The Doctrine of the Barren Woman (slide 7)
Bearing children was the sign of God’s greatest blessing in the Old Testament. Now some people may not like children. Some people may not want to be a mother or father, but the Word of God clearly states that it is God’s plan and purpose for marriage to produce children, that the family is the training ground for the next generation in a nation. If the family breaks down in terms of training the next generation, then the nation will breakdown. Consequently, if the marriage breaks down, and there are failures in the marriage, then the family will fragment, and then the nation will fragment. And when we push it back to the first divine institution of individual responsibility and people give up being personally responsible and accountable to God for their actions or even being responsible or accountable to anyone for their actions, then this is going to destroy the second divine institution of marriage. Hello? Do you see the connection? We’re breaking down, and we’ve broken down the first divine institution. The second divine institution has just been decimated, and that has led to the breakdown of family.

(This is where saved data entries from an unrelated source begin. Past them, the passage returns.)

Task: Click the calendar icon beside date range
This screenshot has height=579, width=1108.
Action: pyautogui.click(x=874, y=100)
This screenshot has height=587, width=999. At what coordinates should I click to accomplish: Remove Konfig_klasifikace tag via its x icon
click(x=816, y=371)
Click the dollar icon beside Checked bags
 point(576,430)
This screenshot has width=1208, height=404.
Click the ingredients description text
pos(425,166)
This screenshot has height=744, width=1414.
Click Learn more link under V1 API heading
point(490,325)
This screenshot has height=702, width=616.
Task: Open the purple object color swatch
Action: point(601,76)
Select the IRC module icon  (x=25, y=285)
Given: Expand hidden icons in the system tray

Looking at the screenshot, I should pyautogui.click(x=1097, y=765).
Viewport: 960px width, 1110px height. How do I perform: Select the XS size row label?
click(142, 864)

Now we’re getting into a situation where we are witnessing the redefinition of the family by legislative decree as we’re going to change the definition of marriage to include same-sex marriage. Once you change the definition of marriage by legislative decree, you necessarily and consequently will legally change the definition of the family, and the family will be defined by the government. Once the government starts defining what makes a family and who has responsibility for the rearing of children, then that will be the end of the nation because that will lead to the complete fragmentation and destruction of the next generation. This is already happening in Canada. It is happening in England, and it’s beginning to happen here in the United States. This is fundamentally legally what the problem is with redefining marriage. It is that you have a host of unintended consequences that will reverberate throughout society. This is something we all need to be very much aware of. But the Bible elevates having children.
Psalm 127:3 (slide 7) says, “Behold, children are a heritage (an inheritance, a possession) from the Yahweh, the fruit of the womb is a reward.” So we’re looking at children from a divine viewpoint as a reward. I see these little balloons over some people’s heads, and I can read those thoughts. They say, “my child’s a reward? Boy, I’m not so sure.” That’s because they are sinners, and we have problems with sinners. And we all have our individual volition, and that can be a problem. But the way God planned it is that those children are a reward. They are a blessing to a couple to prepare for the next generation. We have to look at this thing in the big picture. “The fruit of the womb is a reward.” God said this. I didn’t. If you quarrel with Him, you can take this up with Him, and you can go stand in the other line when you get to heaven. I think there are going to be three lines in heaven: Line 1 is going to be just a very short line and those are the people who want to talk to Jesus. Line 2 is going to be a really long line, and it’s really split into two parts. It’s the folks who have something to say to Adam and to Eve. It’s going to be all women in the Eve line, and they are all going to be talking to her and saying – you know what you did to us? Line 3 are the few people who want to talk to God about – “you know, there are some things like this that I am not quite so sure were really true in the Word – I just want to have a little conversation about this.” This could probably go on for the first couple of millennia before God straightens everybody out – anyway just joking.
Psalm 127:3b-4, “The fruit of the womb is a reward. Like arrows in the hand of a warrior.” Arrows are how the warrior impacts and destroys the enemy. The way parents should view their children is that they are training and rearing their children to send them out in war against the cosmic system and the culture around us that is pagan. That’s how you change the culture. You have children, and you train them up in the nurture and admonition of the Lord, and then send them out into the battle. They are “arrows in the hand of a warrior, so are the children of one’s youth.” That doesn’t mean you shouldn’t have children when you get old. That is not what this is saying. Don’t read things into this. Psalm 127:5, “Happy (blessed) is the man who has his quiver full of them; they shall not be ashamed, but shall speak with their enemies in the gate.” It gives prestige, power, and influence in the culture.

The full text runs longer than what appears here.